Although PXE is autosomal recessive, some families have more than one generation of people with PXE. This can happen when a person with PXE, who has two PXE mutations, has a child with a carrier who has one PXE mutation (and looks outwardly normal with no signs of PXE). Each pregnancy from this union has a 50% chance of producing a child with PXE.
While there are a few families with two generations of people with PXE, there have not been any families found with three or more generations of people with PXE. This makes it highly unlikely that there is an autosomal dominant form of PXE, which would require only one changed copy of the gene associated with PXE to cause symptoms.
It is important to look carefully at the siblings of a newly diagnosed individual. Siblings of a person with PXE have a 25% chance of having PXE. A genetic test is available for PXE, but it does not find all mutations, and is costly.

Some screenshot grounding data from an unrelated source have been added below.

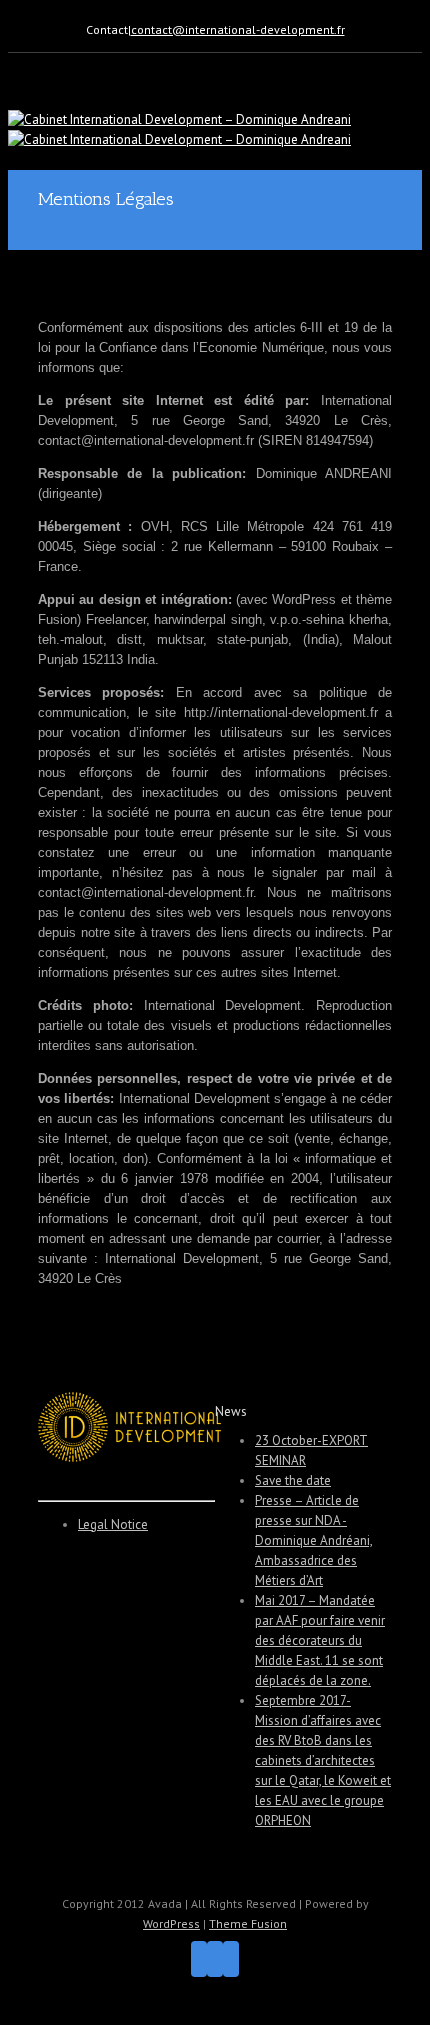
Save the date (293, 1480)
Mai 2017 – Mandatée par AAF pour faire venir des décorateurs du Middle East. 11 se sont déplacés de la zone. (320, 1640)
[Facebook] (199, 1959)
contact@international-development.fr (238, 29)
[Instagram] (215, 1959)
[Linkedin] (231, 1959)
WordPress (171, 1923)
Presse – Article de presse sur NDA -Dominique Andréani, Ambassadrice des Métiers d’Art (314, 1540)
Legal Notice (113, 1524)
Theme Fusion (248, 1923)
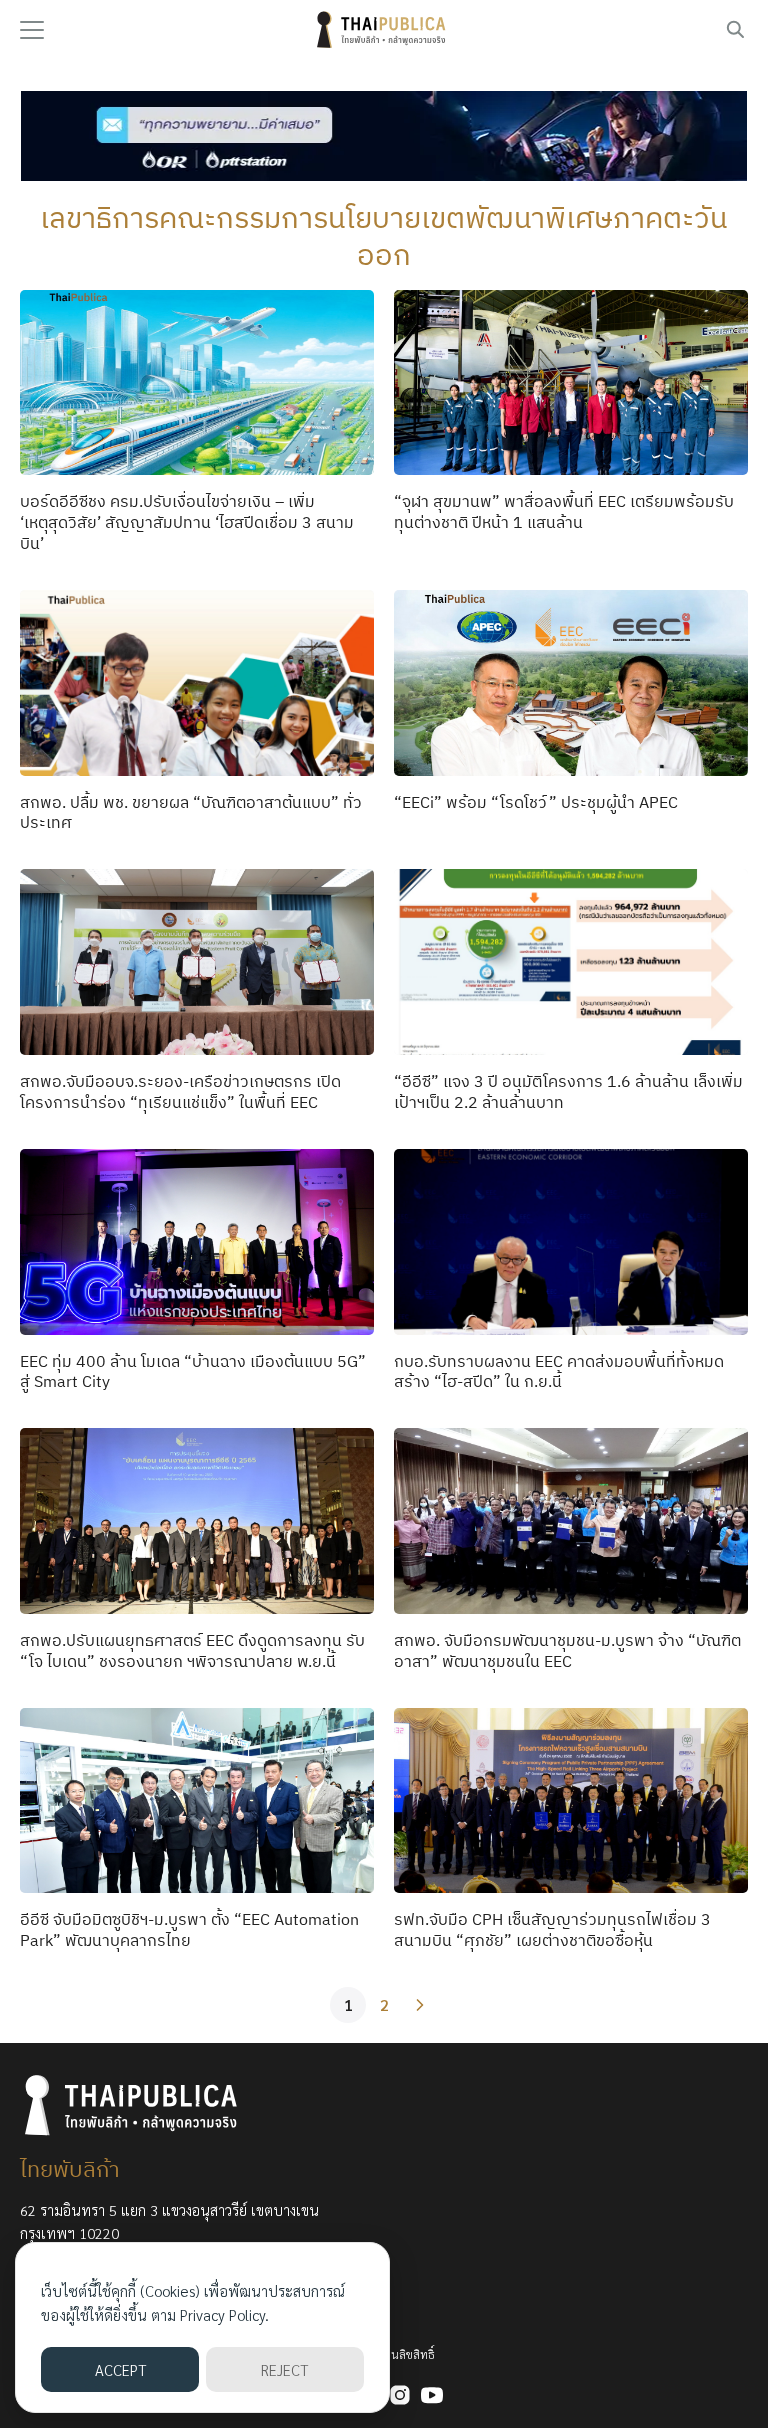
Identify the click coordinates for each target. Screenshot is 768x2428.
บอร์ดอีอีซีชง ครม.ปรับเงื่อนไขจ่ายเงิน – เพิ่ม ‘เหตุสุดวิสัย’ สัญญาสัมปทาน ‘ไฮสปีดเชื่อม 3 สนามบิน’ (187, 522)
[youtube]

Siblings and family members of newly diagnosed individuals can have a skin biopsy to definitively diagnose PXE. They can also have their eyes examined by an ophthalmologist or retinologist for signs of PXE.
A genetic counselor can help a family understand siblings' and relatives' risk of having PXE or being a carrier of PXE. Genetic counseling is available at no charge through PXE International.
This is an exciting time for PXE research. The gene associated with PXE has been identified and a genetic test for PXE is available.
Other PXE research projects include clinical studies: determining what characterizes PXE, how it progresses, and what changes it causes in various systems of the body. In addition, much exciting research at the cellular and molecular level is giving us insights into how the PXE gene works in the body. There is even an animal (mouse) model of PXE that will enable us to study potential treatments for PXE. And perhaps in the coming years we will see a treatment for PXE. All that is needed is funding - scientists are ready to do the work necessary.
Retinal research is advancing quickly. There are many projects looking at angioid streaks, retinal bleeding and what can be used to alleviate the bleeding and loss of vision that often follows.
For more information on the exciting research being done on PXE, visit our Research Section.
PXE International publishes informational bulletins for affected individuals and for physicians, including separate bulletins about PXE's effects on the eyes and the skin, during pregnancy, in children, and for pediatricians and dentists. PXE International publishes a newsletter in which current research projects and findings are announced and news is shared about local support groups of PXE International. These are all available by mail or online at the PXE International website. PXE International manages a blood and tissue bank, which is vital for research on PXE. In addition, PXE International initiates and funds research projects.
We cannot recommend a doctor who is familiar with PXE, unless you are looking for an ophthalmologist or dermatologist.
Since there are over 7000 rare diseases, doctors cannot be familiar with all of these diseases. Furthermore, you might find a general practitioner or cardiologist who has seen a PXE patient or two, but every person is different and you would not want a doctor to base your care on the few other cases he or she has seen.
Fortunately the effects of PXE on the various organ systems of the body are similar to those produced by much more common conditions – so you need to find a doctor who is caring and listens and takes the time to become educated about PXE. He or she can read our medical bulletins, and learn how to care for you. He or she can also consult us (we have gathered data on over 600 affected individuals) if necessary.